A Reinforcement Learning-Based Approach to Graph Discovery in D2D-Enabled Federated Learning

TL;DR

This paper introduces a decentralized reinforcement learning approach for discovering D2D communication graphs in federated learning, enhancing convergence and resilience while addressing privacy and trust issues.

Contribution

It proposes a novel RL-based decentralized method for D2D graph discovery that balances privacy, trust, and resource efficiency in federated learning.

Findings

Faster convergence in federated learning with D2D communication.

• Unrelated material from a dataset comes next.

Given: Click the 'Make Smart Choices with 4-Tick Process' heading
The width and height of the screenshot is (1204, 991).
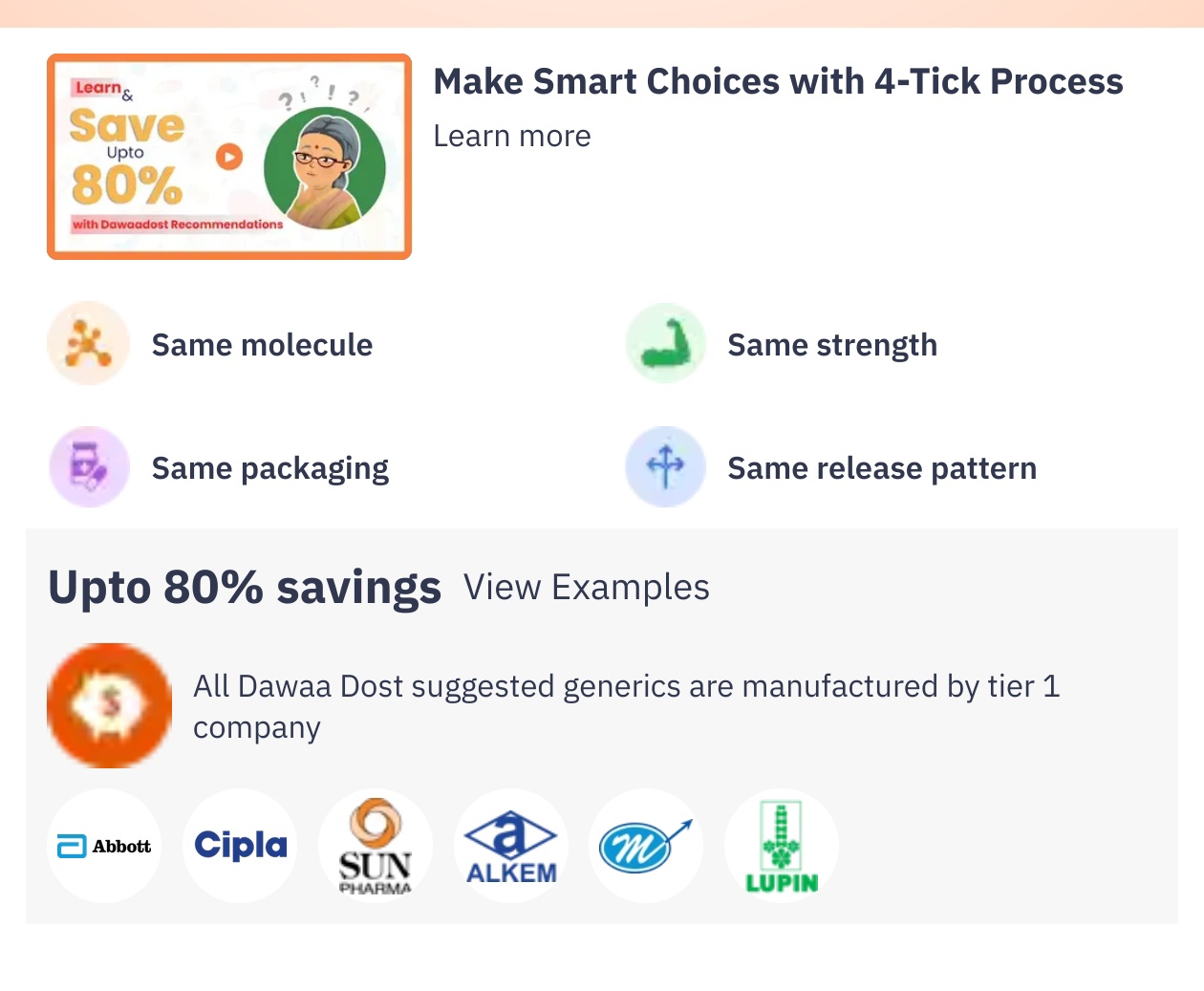Looking at the screenshot, I should (778, 82).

Improved resilience to stragglers in FL.

Effective graph discovery balancing privacy and trust.

Abstract

Augmenting federated learning (FL) with direct device-to-device (D2D) communications can help improve convergence speed and reduce model bias through rapid local information exchange. However, data privacy concerns, device trust issues, and unreliable wireless channels each pose challenges to determining an effective yet resource efficient D2D structure. In this paper, we develop a decentralized reinforcement learning (RL) methodology for D2D graph discovery that promotes communication of non-sensitive yet impactful data-points over trusted yet reliable links. Each device functions as an RL agent, training a policy to predict the impact of incoming links. Local (device-level) and global rewards are coupled through message passing within and between device clusters. Numerical experiments confirm the advantages offered by our method in terms of convergence speed and straggler resilience across several datasets and FL schemes.